■ WHAT YOU NEED TO DO
Each entry below has to be written out again without any change.

=== Begin Enclosure ===

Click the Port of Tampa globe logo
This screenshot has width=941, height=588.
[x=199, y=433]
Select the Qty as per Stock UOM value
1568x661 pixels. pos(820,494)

=== End Enclosure ===

■ ANSWER
Click the Port of Tampa globe logo
This screenshot has width=941, height=588.
[x=199, y=433]
Select the Qty as per Stock UOM value
1568x661 pixels. pos(820,494)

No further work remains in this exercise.